+++ RECORD SET

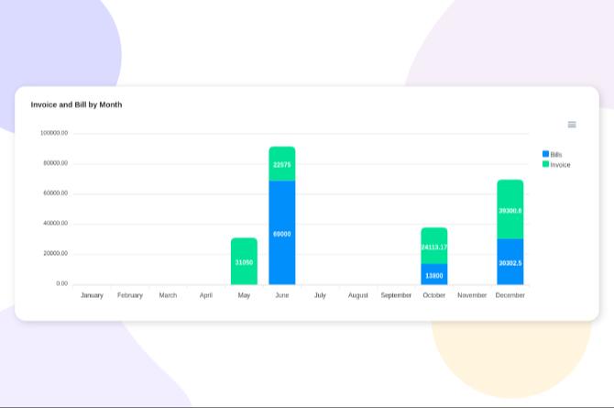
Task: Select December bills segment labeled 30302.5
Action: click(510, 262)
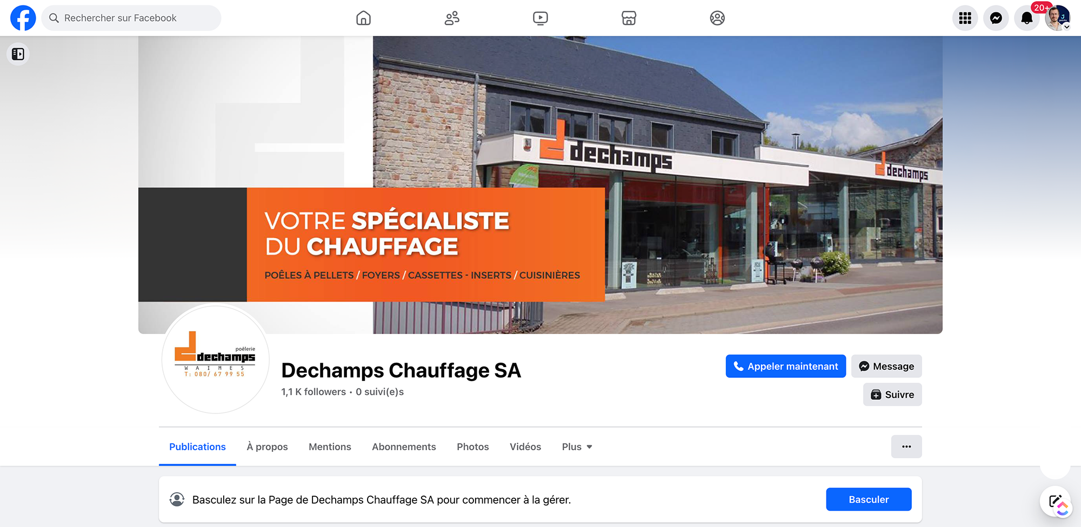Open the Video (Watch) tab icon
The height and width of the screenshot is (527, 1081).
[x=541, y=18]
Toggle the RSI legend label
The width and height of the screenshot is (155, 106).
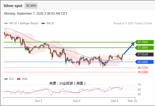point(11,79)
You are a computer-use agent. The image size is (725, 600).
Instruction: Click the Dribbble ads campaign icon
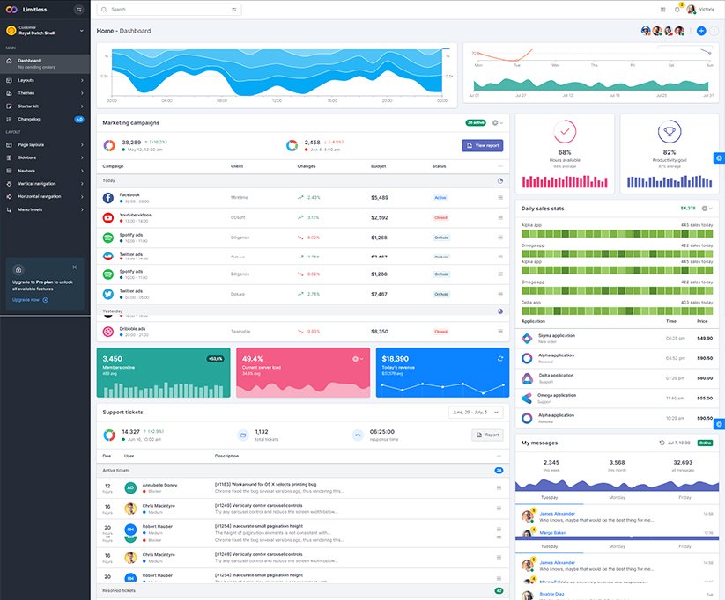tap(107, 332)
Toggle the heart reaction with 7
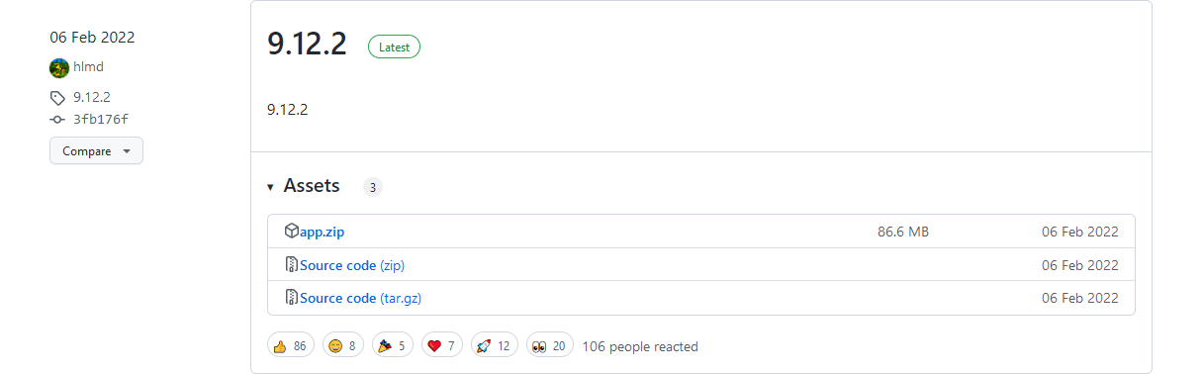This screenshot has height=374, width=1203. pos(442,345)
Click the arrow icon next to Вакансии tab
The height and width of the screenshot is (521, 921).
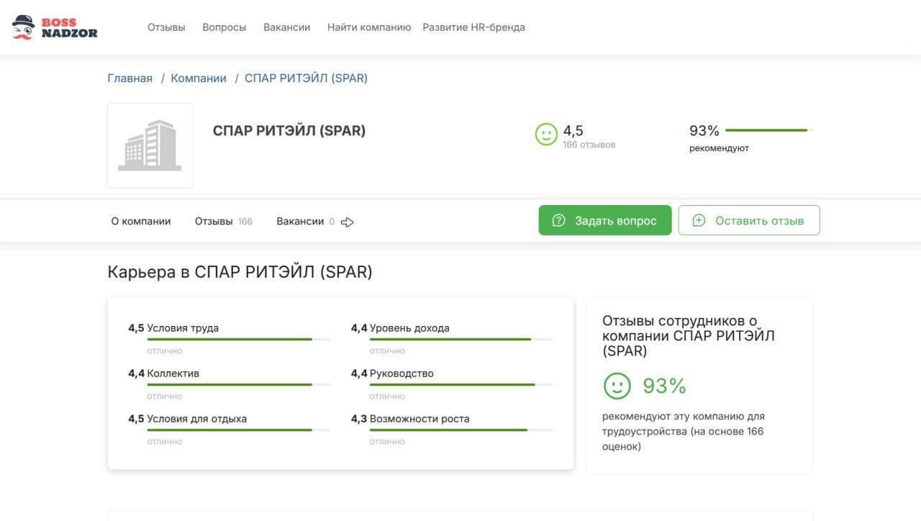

++++++

*REQUIRED ACTION*
Please reproduce the lines above from the one containing "Instruction: Click the" through the final line, exactly and inclusively, leaving out each picture.

*ANSWER BOX*
Instruction: Click the Dribbble ads campaign icon
tap(107, 332)
Toggle the heart reaction with 7
This screenshot has height=374, width=1203. pos(442,345)
Click the arrow icon next to Вакансии tab
The height and width of the screenshot is (521, 921).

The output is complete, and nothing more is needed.